(Collected data entries)

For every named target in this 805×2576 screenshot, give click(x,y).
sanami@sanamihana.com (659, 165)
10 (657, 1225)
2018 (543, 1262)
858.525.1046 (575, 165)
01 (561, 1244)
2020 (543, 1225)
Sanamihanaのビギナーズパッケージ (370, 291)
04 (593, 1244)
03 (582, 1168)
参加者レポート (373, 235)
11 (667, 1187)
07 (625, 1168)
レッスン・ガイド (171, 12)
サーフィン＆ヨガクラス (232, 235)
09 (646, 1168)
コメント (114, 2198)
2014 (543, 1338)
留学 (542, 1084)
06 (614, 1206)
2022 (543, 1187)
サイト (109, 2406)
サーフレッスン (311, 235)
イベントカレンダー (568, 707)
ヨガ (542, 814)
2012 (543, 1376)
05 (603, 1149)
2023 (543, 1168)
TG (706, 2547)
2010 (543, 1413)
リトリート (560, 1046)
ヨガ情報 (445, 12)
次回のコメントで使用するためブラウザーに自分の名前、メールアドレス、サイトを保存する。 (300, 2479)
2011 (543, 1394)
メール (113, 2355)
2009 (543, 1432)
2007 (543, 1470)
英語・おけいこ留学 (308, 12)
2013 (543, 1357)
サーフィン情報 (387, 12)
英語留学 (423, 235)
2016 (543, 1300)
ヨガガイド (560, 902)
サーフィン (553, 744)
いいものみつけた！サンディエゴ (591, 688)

EXERCISE PROMPT: Look above for the line holding "sanami@sanamihana.com (659, 165)" and the line holding "レッスン・ガイド (171, 12)". Retype both, and every line between them, word for word and nothing else.

EXERCISE ANSWER:
sanami@sanamihana.com (659, 165)
10 (657, 1225)
2018 (543, 1262)
858.525.1046 (575, 165)
01 (561, 1244)
2020 (543, 1225)
Sanamihanaのビギナーズパッケージ (370, 291)
04 (593, 1244)
03 (582, 1168)
参加者レポート (373, 235)
11 (667, 1187)
07 (625, 1168)
レッスン・ガイド (171, 12)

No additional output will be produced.